No era la primera vez que Facebook lo atacaba. El año pasado, la compañía eliminó brevemente otra caricatura de Nib, una crítica irónica de la respuesta a la pandemia del expresidente Donald J. Trump, cuya sustancia apoyaba el uso de máscaras en público, por “difundir información errónea” sobre el coronavirus. Instagram, propiedad de Facebook, eliminó una de sus caricaturas sardónicas contra la violencia en 2019 porque, según la aplicación para compartir fotos, promovía la violencia.

Lo que encontró el Sr. Bors fue el resultado de dos fuerzas opuestas que se desarrollaron en Facebook. En los últimos años, la compañía se ha vuelto más proactiva a la hora de restringir ciertos tipos de discurso político, reprimiendo las publicaciones sobre grupos extremistas marginales y los llamamientos a la violencia. En enero, Facebook prohibió a Trump publicar en su sitio por completo después de que incitó a una multitud que irrumpió en el Capitolio de Estados Unidos.

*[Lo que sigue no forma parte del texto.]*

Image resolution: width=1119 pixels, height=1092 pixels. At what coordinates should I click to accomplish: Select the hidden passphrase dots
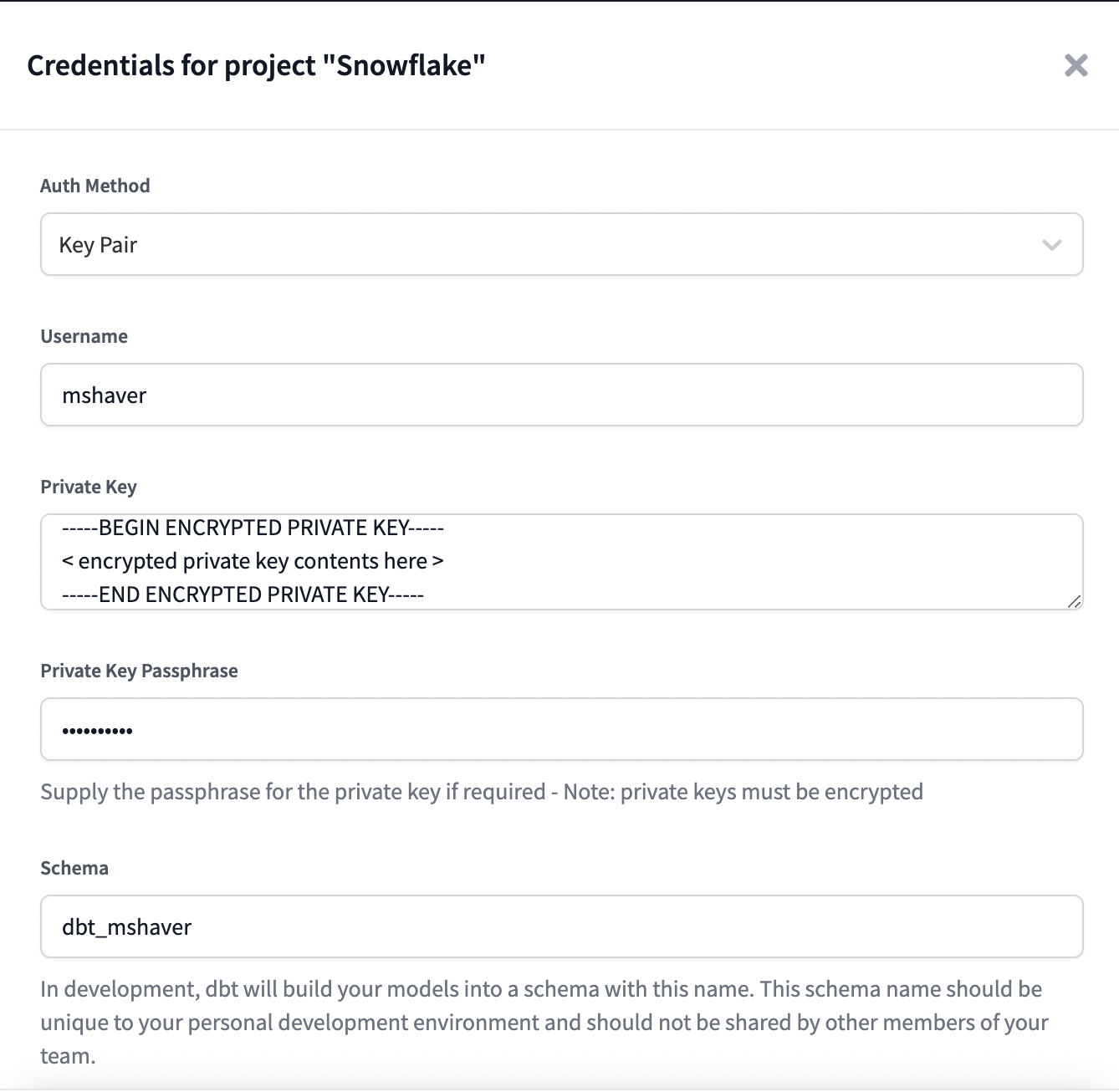[98, 729]
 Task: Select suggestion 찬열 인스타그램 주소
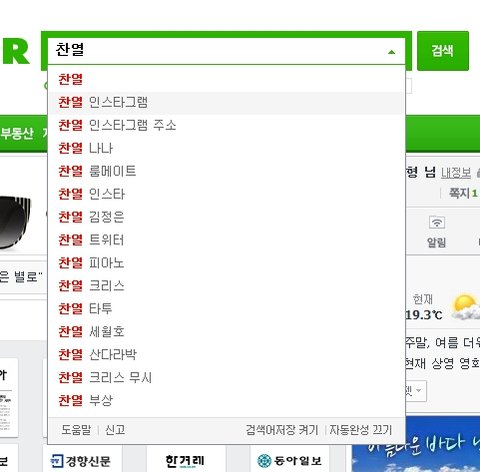pyautogui.click(x=226, y=126)
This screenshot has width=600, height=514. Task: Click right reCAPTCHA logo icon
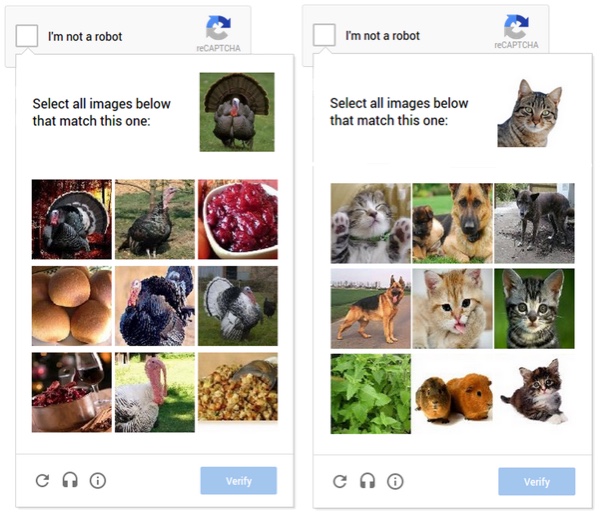pyautogui.click(x=516, y=26)
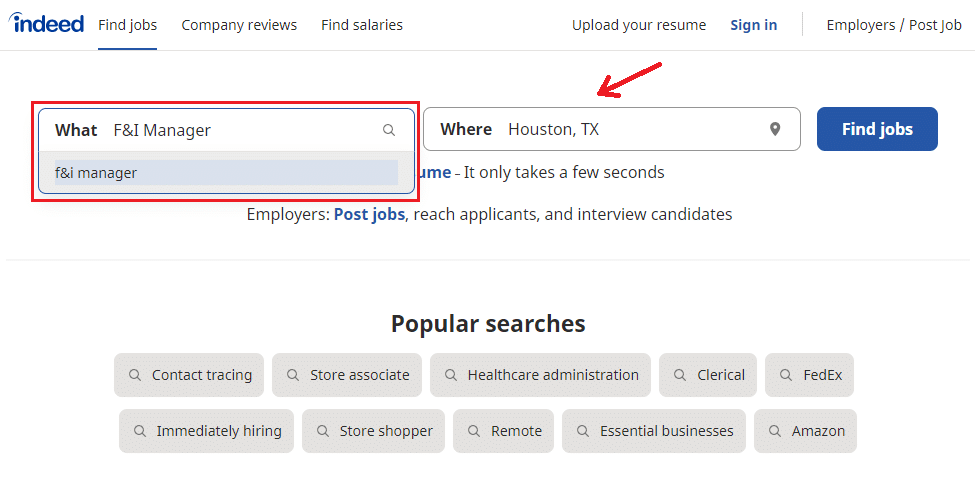Click the location pin icon in Where field
Image resolution: width=975 pixels, height=483 pixels.
775,129
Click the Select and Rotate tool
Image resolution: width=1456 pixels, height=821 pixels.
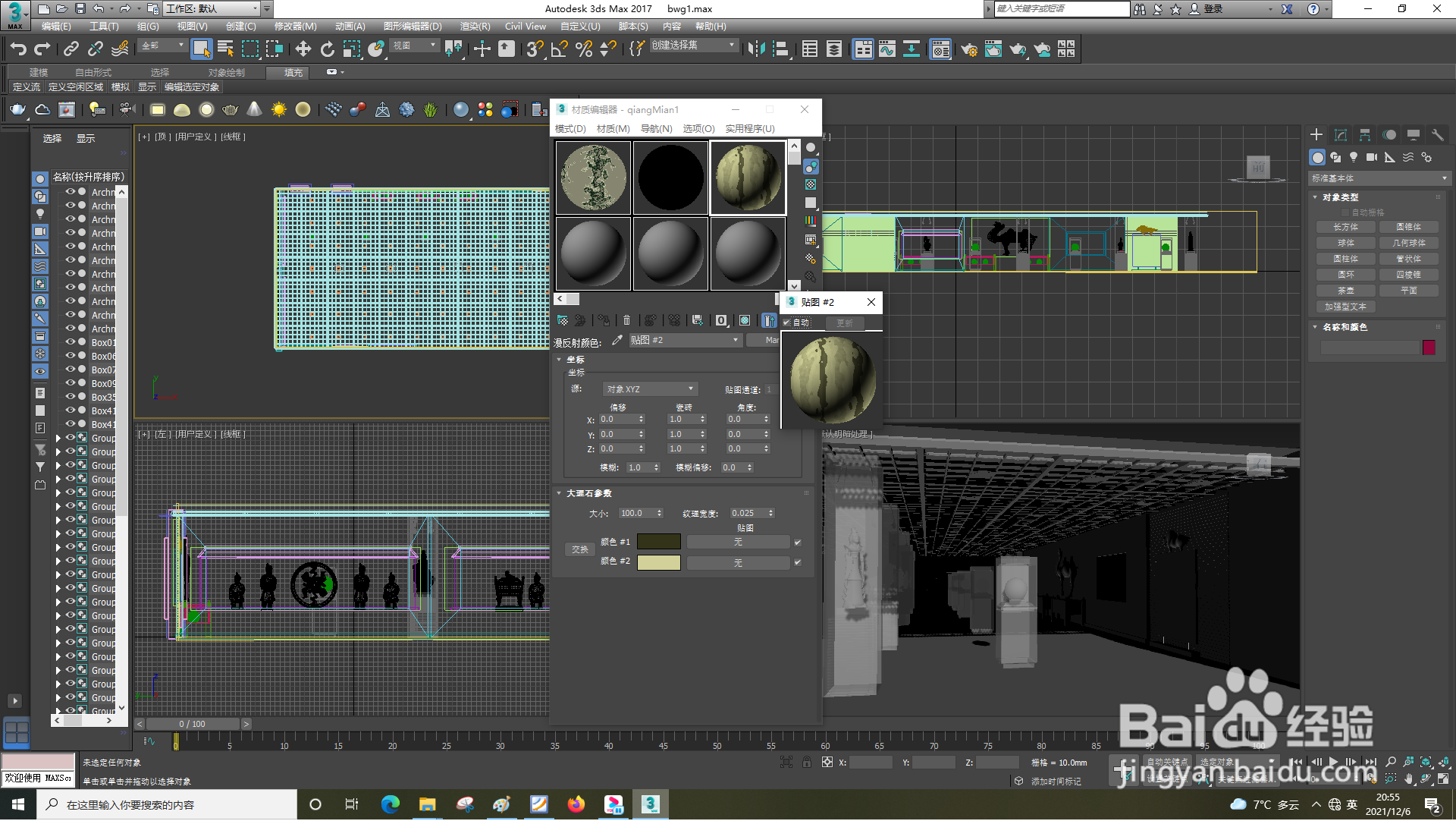tap(327, 49)
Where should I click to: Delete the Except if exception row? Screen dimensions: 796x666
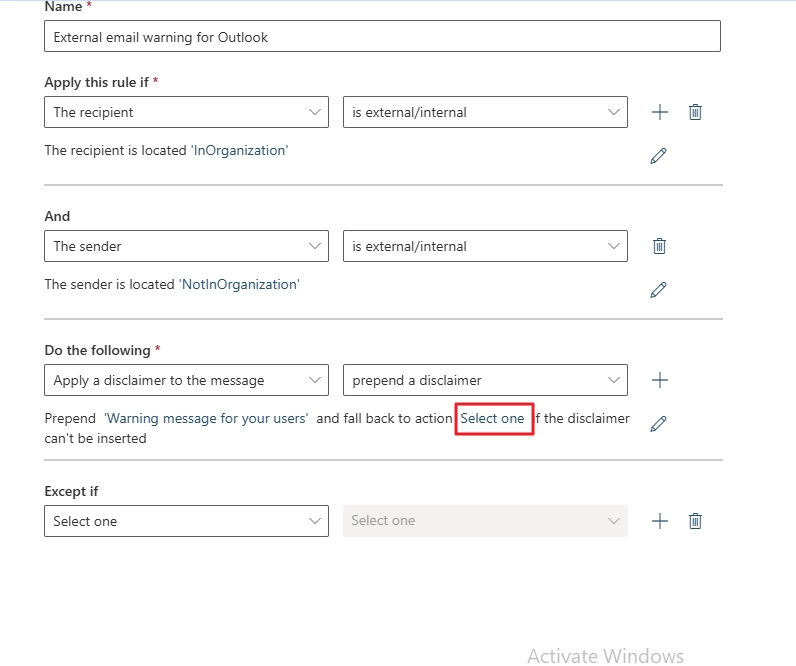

Al mismo tiempo, dijeron los investigadores de desinformación, Facebook ha tenido problemas para identificar el contenido político más escurridizo y sutil: la sátira. Si bien la sátira y la ironía son comunes en el habla cotidiana, los sistemas de inteligencia artificial de la empresa, e incluso sus moderadores humanos, pueden tener dificultades para distinguirlos. Eso es porque ese discurso se basa en matices, implicaciones, exageraciones y parodias para hacer un punto.

Eso significa que Facebook a veces ha malinterpretado la intención de las caricaturas políticas, lo que ha llevado a derribos. La compañía ha reconocido que algunas de las caricaturas que eliminó, incluidas las del Sr. Bors, fueron eliminadas por error y luego reinstaladas.

Lea también:  Los datos modernos muestran que el ARNm no es una solución rápida para la vacuna contra la gripe

“Si las empresas de redes sociales van a asumir la responsabilidad de regular finalmente la incitación, las conspiraciones y el discurso de odio, entonces tendrán que desarrollar algo de alfabetización en torno a la sátira”, dijo Bors, de 37 años, en una entrevista.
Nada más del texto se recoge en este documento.